On a side note, Leo does not appreciate my chicken jokes. He got a bit upset when I asked if there were eggs in his bed and also when I said that I thought I saw feathers growing on him. Max should be catching this in the next week or so. I bet I can get him to cluck. Sickness is only fun if you can entertain with it.
A little re-cap of my Wednesday morning subway ride:
7:31- Trapped in crowded subway tube next to child coughing up a lung. Apparently a side effect from all that coughing is kicking. Picked the wrong day to wear a skirt.
7:40 – Pushed forward after three stops to crowded middle area where I was coughed on once again, pushed and hit on the head by a tall person reaching for the handle.
7:48 – Finally managed to grab a seat after six stops. Woman next to me also began to cough up a lung. What an interesting mix of germs I’ve received this morning! I plan on writing soon about the horrible super flu coughing disease I develop over the weekend.

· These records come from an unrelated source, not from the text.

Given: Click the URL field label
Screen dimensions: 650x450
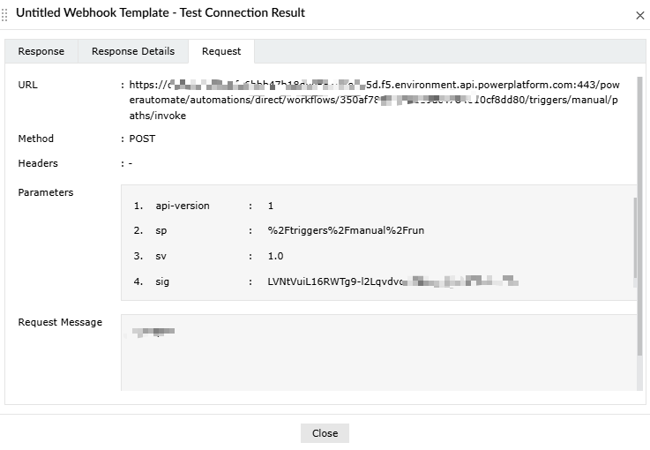Looking at the screenshot, I should [x=27, y=85].
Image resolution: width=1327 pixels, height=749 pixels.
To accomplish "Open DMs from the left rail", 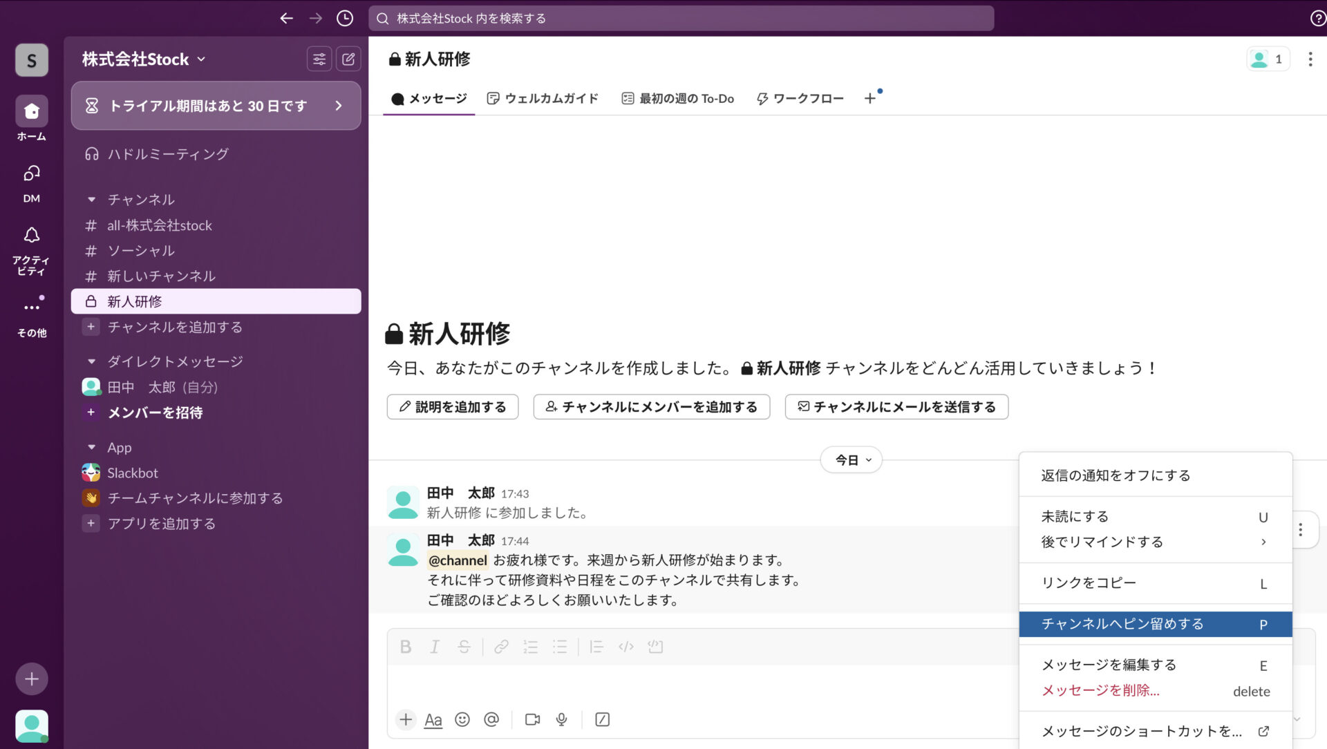I will pos(31,180).
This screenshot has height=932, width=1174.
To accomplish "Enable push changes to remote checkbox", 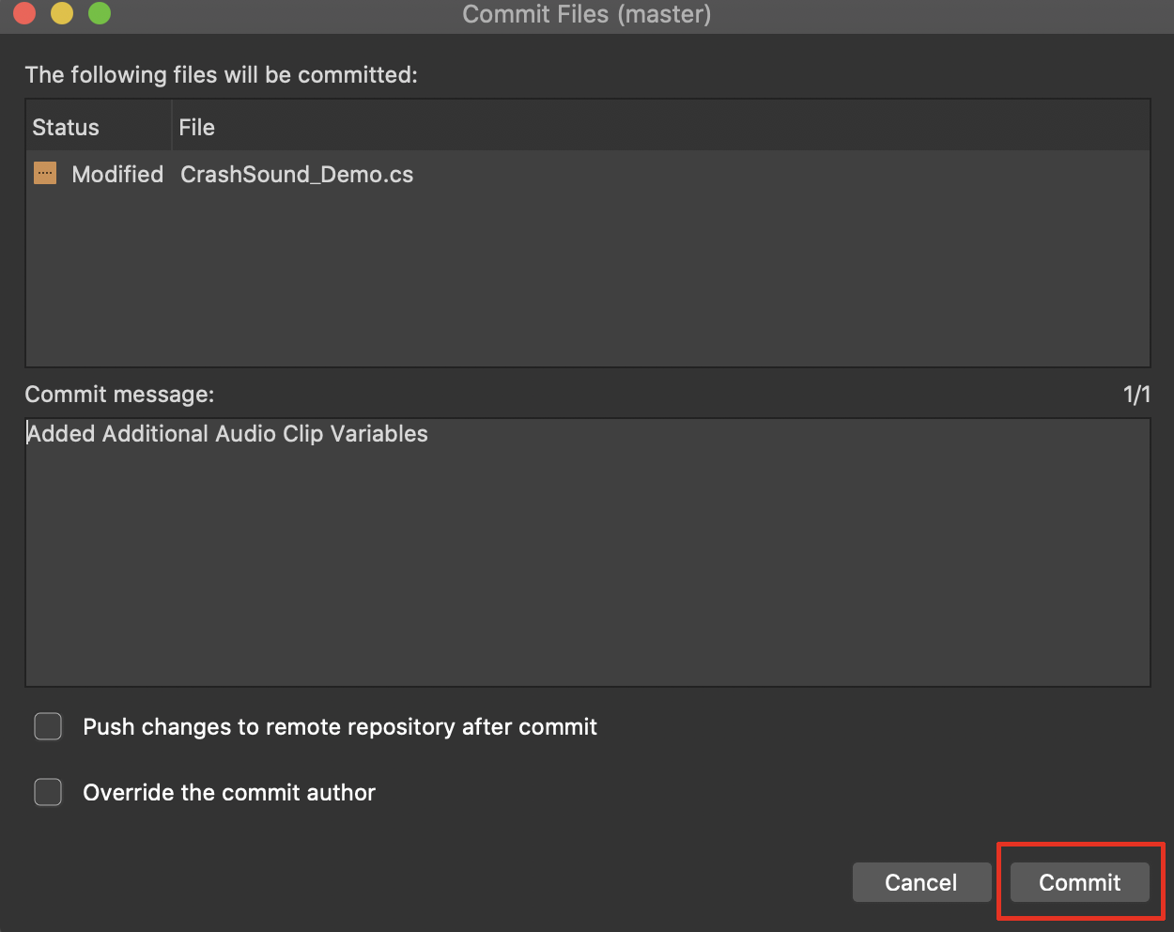I will tap(48, 726).
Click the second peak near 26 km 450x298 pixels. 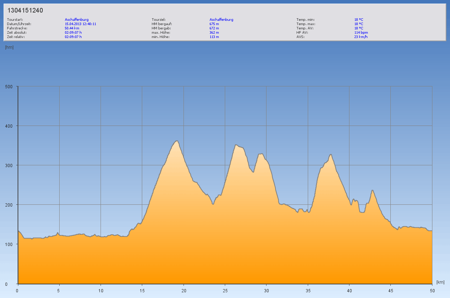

I’ve been trapped in the house for a week now. I’ve noticed when you don’t get outside, your world gets a bit smaller. Today I will entertain you with the very important issues in my life right now.
Heather’s Soup Review:
Now at the top of the soup list is Campbell’s Chicken Noodle. Unfortunately this is not sold in Sweden and I only had one can from the states. It was much appreciated. Just the right levels between liquid and solid.
Next is the Swedish military pea soup. Always a popular sick meal around here. While I do enjoy the pea soup, I wish there was an option of “less pork” or whatever it is they put in there. The can reads, “Extra mycket fläskkött!” I used to look for the can that didn’t say this. I figured if you labelled a can as having “extra,” then there must be a normal version. I mean, how can it be extra if there was never less in the can to begin with? This always bothers me.
Yesterday’s selection was Kelda’s Mediterannean Tomato. I think it’s Mediterannean because they threw an eggplant in there. Quite tasty though.
Today is the tough decision between Chicken Carribean and Forest Mushroom Soup. I think Forest Mushroom is going to win because it has better packaging. Will this improve the quality of the soup? I know everyone is anxiously awaiting the results.